Along the same lines, I used to belong to a local book club. Enjoyed going, but then I spent too many nights at the dojo and didn’t want to spent the last free one at book club. Plus, the makeup of the group started changing. Vocal guy who refused to read anything written by women started showing up. Discussions turned from intelligent to downright pedantic with the addition of some newer people. And I felt like I never got a word in. I could be there the whole time and not utter a word. Which felt like I wasn’t there, so I stopped being there.
I like plants and gardening. Not well enough for this to be more than an attempt to keep the yard jungle-y enough to hide the neighbors while being civilized enough to get from house to car without a machete.

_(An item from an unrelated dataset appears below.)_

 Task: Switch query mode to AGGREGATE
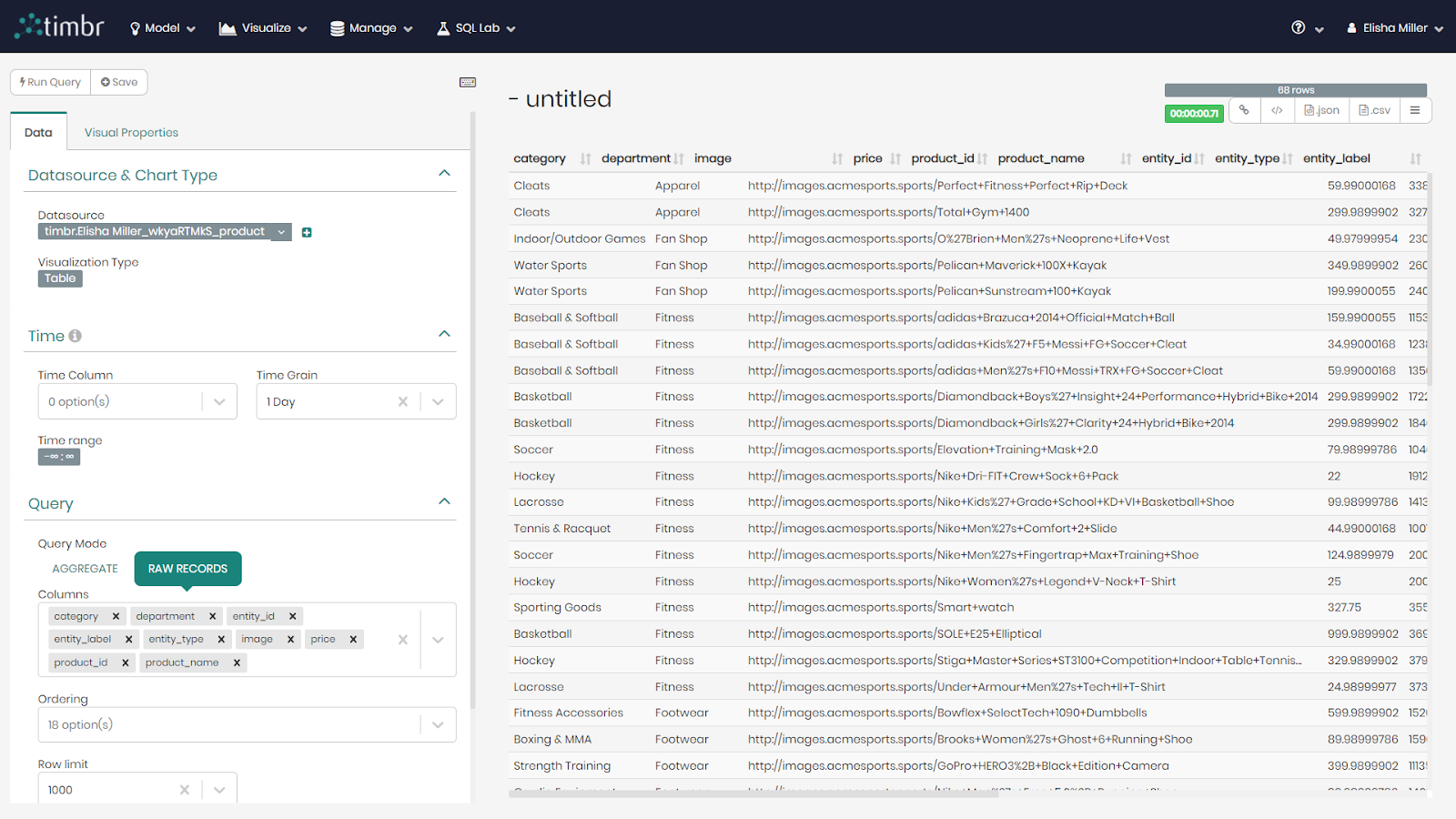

I follow a bunch of crafters and entrepreneurs, but I find most of them are focused less on selling goods instead of all selling the same e-book on using social media platforms to gain buyers or followers or creating hashtags or e-courses on using Pinterest or setting up Etsy shops or something. I know a lot of things, but I don’t feel I know any of those things well enough to charge people money to tell them about it. (The husband disagrees, because he compares my knowledge to his mother’s. Not sure that’s good or bad, but his point is that I lack confidence in the things I know because I don’t know everything.) At any rate, they’re all cheery and post nonstop staged photos of flowers and bright accessories on all white backgrounds in all white rooms and I don’t have any of that. Not sure I want any of that. The all white spaces might look good on Instagram, but they seem sterile, clinical in person. I don’t want to feel like I live in fancy rehab center.
I studied art and photography in college, but I’m not an artist or a photographer. I don’t feel comfortable existing in spaces with artists and photographers except silently, an anonymous observer. Artists and photographers are like writers and agents — they tend to look down on people they see as pretenders, unworthy talentless hacks.

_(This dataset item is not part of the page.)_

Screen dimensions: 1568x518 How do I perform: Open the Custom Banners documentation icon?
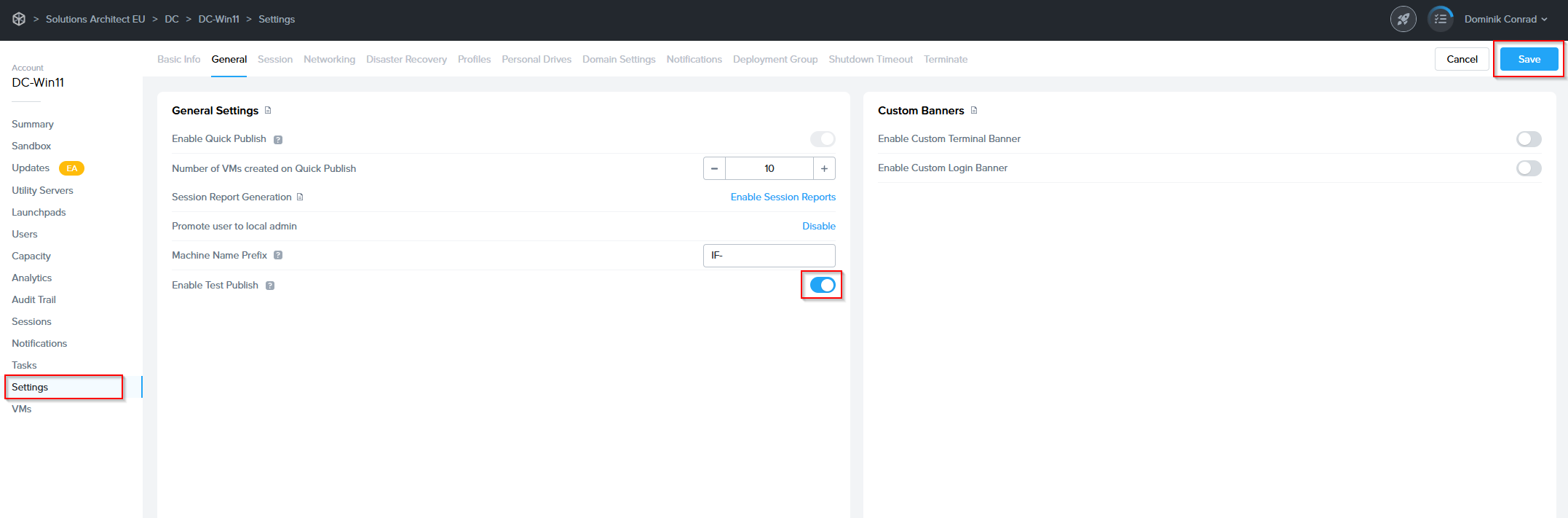click(x=974, y=111)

I haven’t touched a video game besides sudoku on my phone in years. I used to play with the guys here, but the husband has one of those friends who spends so much time playing that he can’t stand watching anyone who isn’t “doing it right” so he was always yelling “go that way” or taking the controller away to “just get you to the next save point.” That’s no fun. He still does that to his other friends and my husband. I just quit going in there.

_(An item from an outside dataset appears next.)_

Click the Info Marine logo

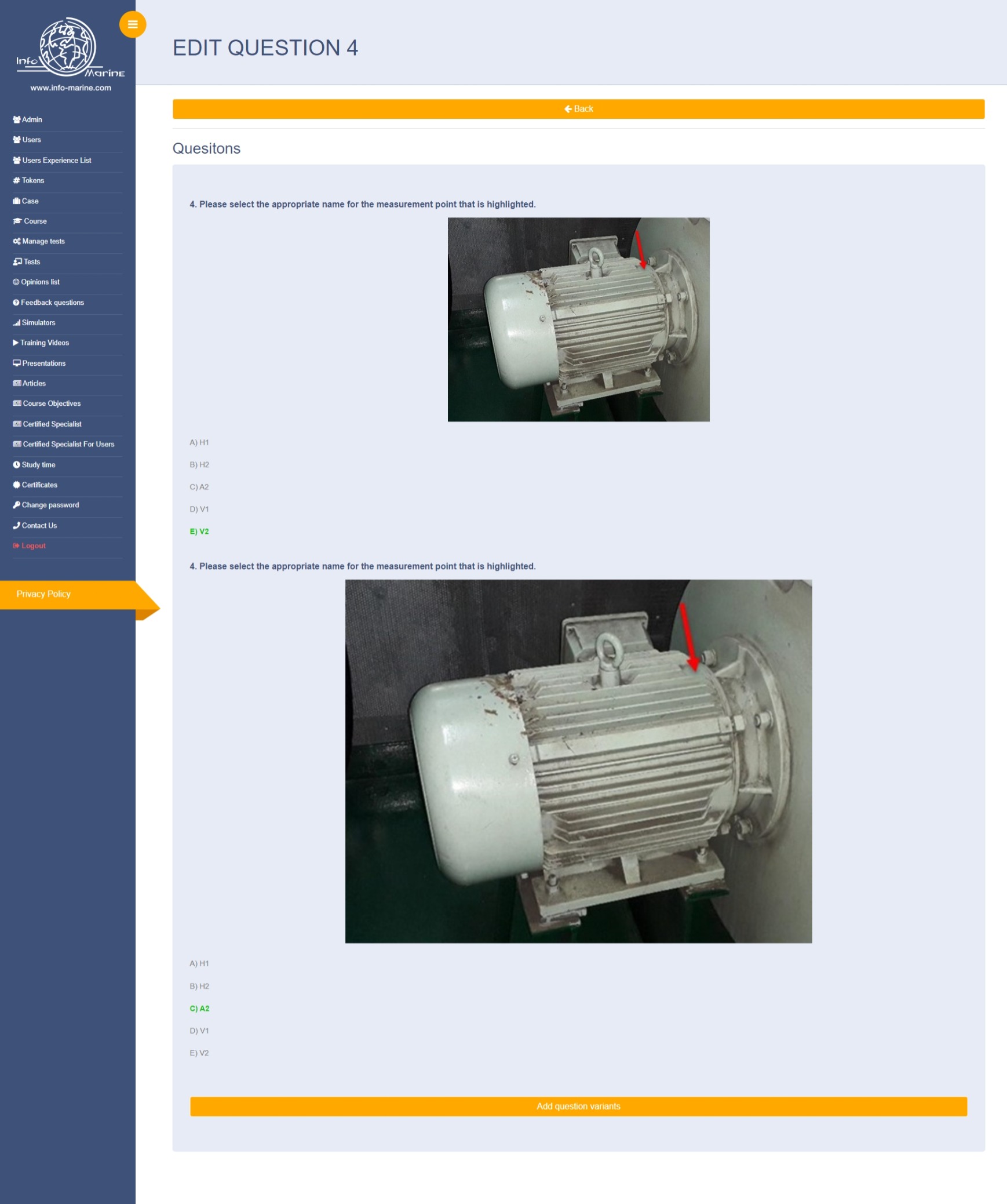coord(70,48)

Nobody likes a noob. And fans seem to have become more niche, more obsessive, more exclusionary with the increase in internet use. Before, it was enough for everyone in a group to have a passing interest and learn more about a thing together. Now, it feels like one has to become an expert alone in order to enter the arena of fanhood or risk being shunned or cast out. And I’m never enough of any one thing to really belong.
In the meantime, I’m going to be over here with my coffee and my own drummer. (Eh, more coffee for me, I guess.)